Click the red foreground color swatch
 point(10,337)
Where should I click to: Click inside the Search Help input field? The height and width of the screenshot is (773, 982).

---

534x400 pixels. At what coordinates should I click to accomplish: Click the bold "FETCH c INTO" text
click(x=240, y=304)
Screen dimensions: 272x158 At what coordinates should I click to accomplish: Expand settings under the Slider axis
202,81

==

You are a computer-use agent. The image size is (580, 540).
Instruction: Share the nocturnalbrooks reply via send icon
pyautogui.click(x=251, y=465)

* _Action item_: Return, word for word, the lines of the data above from the line with "Click the red foreground color swatch" through the line with "Where should I", inclusive.

* _Reply to the exercise_:
Click the red foreground color swatch
 point(10,337)
Where should I click to: Click inside the Search Help input field? The height and width of the screenshot is (773, 982).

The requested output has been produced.